Write out the records word for word, starting with the line that contains "Expand the Software Implementation link" and continuing through the end of the records. Leave the pictures out.

== Material shown

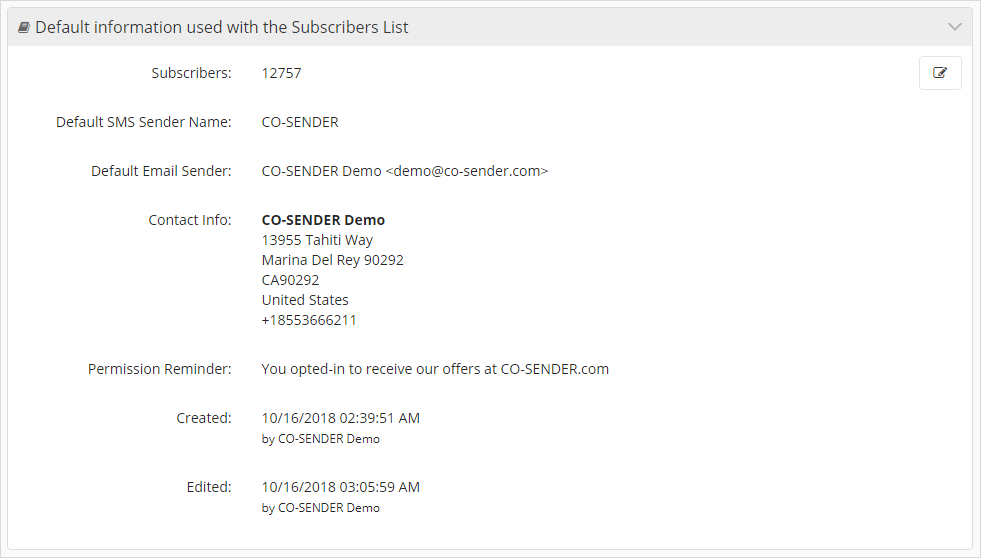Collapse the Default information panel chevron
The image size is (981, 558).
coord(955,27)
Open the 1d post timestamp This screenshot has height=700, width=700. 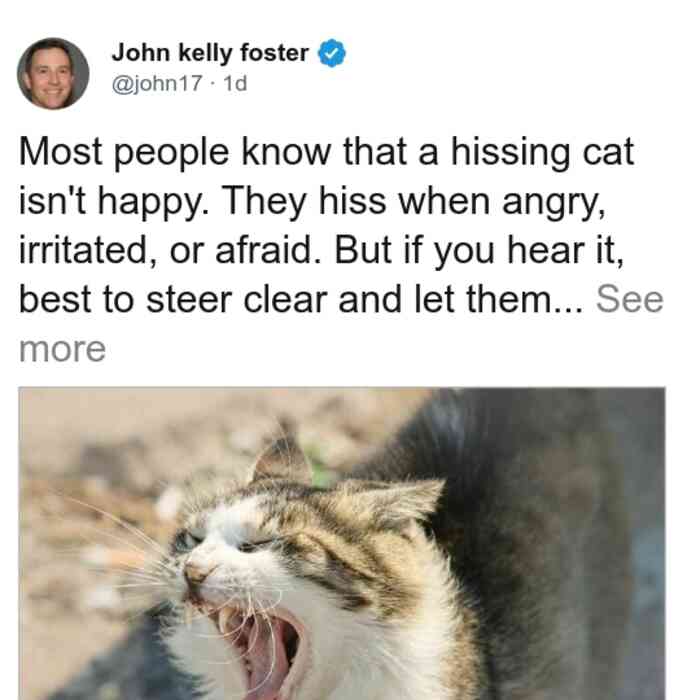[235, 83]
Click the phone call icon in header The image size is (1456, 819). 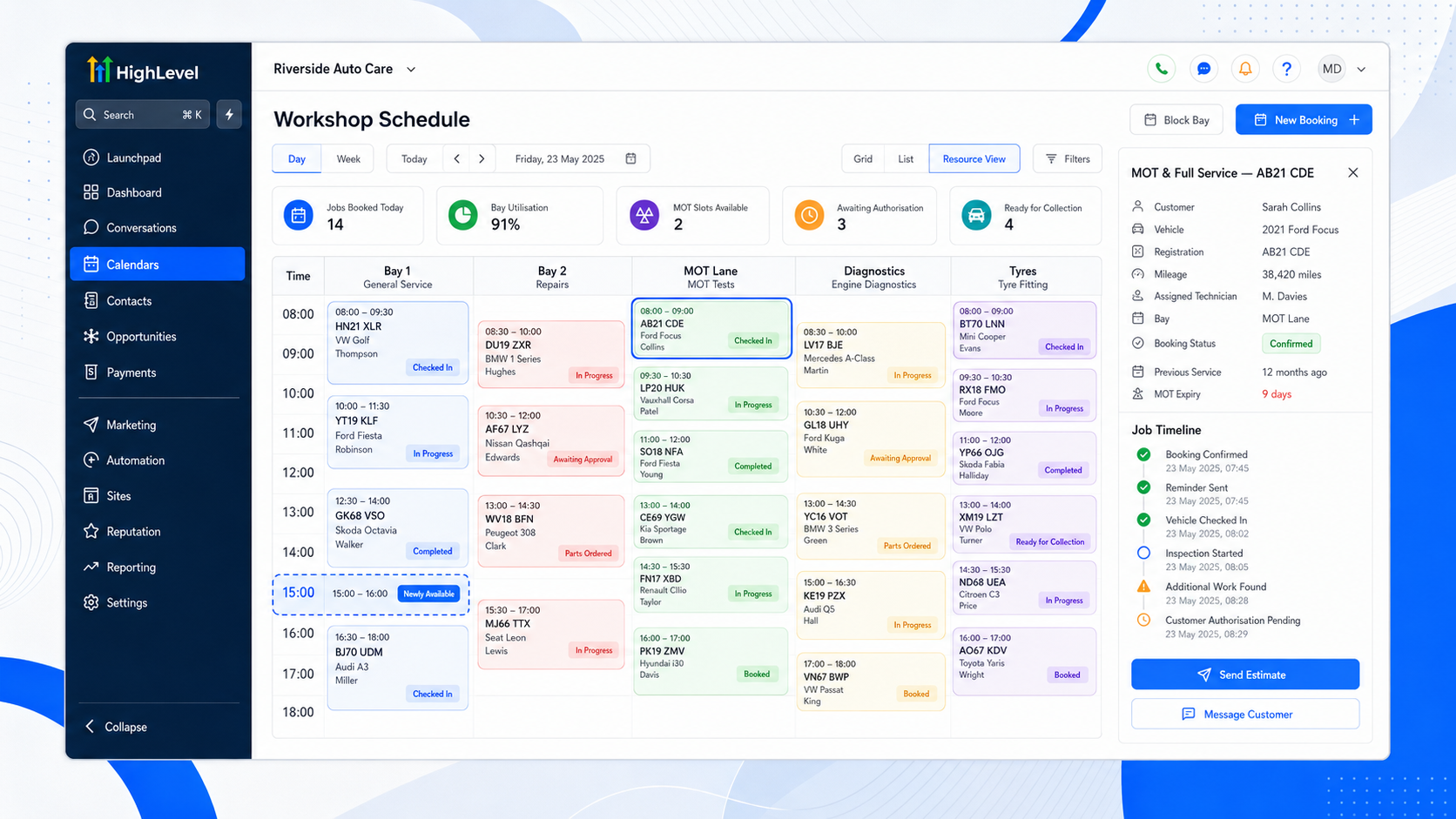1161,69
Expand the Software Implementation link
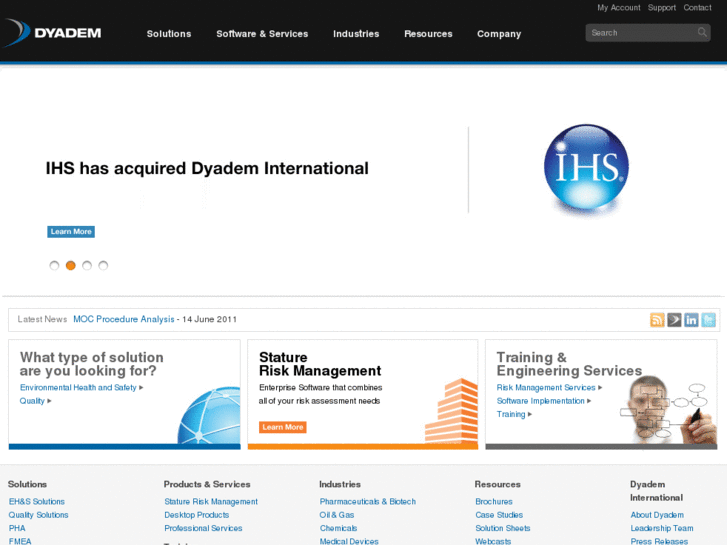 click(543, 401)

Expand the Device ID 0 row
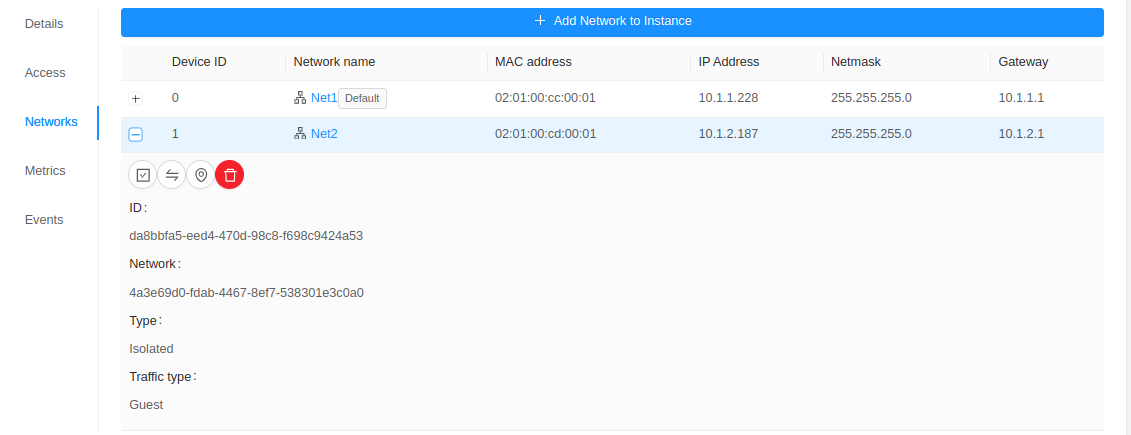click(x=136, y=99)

====

Solution to the problem ▸
Expand the Software Implementation link
 click(543, 401)

Expand the Device ID 0 row
click(x=136, y=99)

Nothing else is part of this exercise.